Signé à Ottawa, Canada, ce 1e jour d'août 2003.

« Alain Tardif »

Juge Tardif


Référence : 2003CCI506

Date : 20030801

Dossier : 2002-350(IT)I

ENTRE :

ROGER DUMAIS,

appelant,

et

SA MAJESTÉ LA REINE,

intimée.

MOTIFS DU JUGEMENT

Le juge Tardif

[1]      Il s'agit d'un appel concernant l'année d'imposition 1999.

[2]      La question en litige consiste à déterminer si l'intimée était justifiée de refuser à l'appelant une dépense de 23 451 $ pour l'année d'imposition 1999.

[3]      Pour l'année d'imposition 1999, l'appelant exploitait une entreprise sous le nom et raison sociale de « Action Rénovation Enr. » ; il s'agissait d'une entreprise qui réalisait des travaux de construction et rénovations de toute nature; l'appelant avait d'ailleurs une licence d'entrepreneur général.

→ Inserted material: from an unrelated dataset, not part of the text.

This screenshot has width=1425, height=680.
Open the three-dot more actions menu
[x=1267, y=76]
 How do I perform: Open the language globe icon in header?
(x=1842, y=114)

[4]      Dans le cadre de ses activités commerciales, l'entreprise de l'appelant, des suites de l'intervention d'un certain Gérard Tremblay, a exécuté des travaux de décontamination affectant une résidence lourdement endommagée par le fameux déluge. Le travail a été effectué en collaboration avec une firme spécialisée à savoir la société « Nettoyeur Premier » . Le coût des travaux, entièrement assumé par le Gouvernement du Québec, s'est établi à 23 450,73 $.

[5]      Au cours de la même année, l'appelant, dont la place d'affaires était située à la résidence de son épouse, a déboursé exactement le même montant pour des travaux de décontamination à ladite résidence. Les travaux ont été requis à la suite d'une contamination sévère causée par une infiltration de divers liquides entreposés dans un des trois barils situés à quelques pieds de la résidence. Les barils en question y avaient été placés dans le but de faire de la récupération de divers produits utilisés dans le cadre des activités commerciales de l'entreprise.

[6]      À première vue, certains faits dont notamment le montant identique des deux factures, le traitement comptable accordé aux données et la proximité dans le temps quant à l'exécution des travaux, étaient de nature à créer une présomption que les travaux de décontamination étaient possiblement des travaux personnels profitant à la conjointe de l'appelant le tout maquillé en dépenses de l'entreprise exploitée par l'appelant.

[7]      Le comptable de l'appelant aurait, dans le cadre de son mandat, questionné le pourquoi de l'entrée et de la sortie du même montant. Il a conclu rapidement qu'il s'agissait sans doute d'un contrat exécuté pour une considération correspondant au coût de réalisation, soit sans profit aucun.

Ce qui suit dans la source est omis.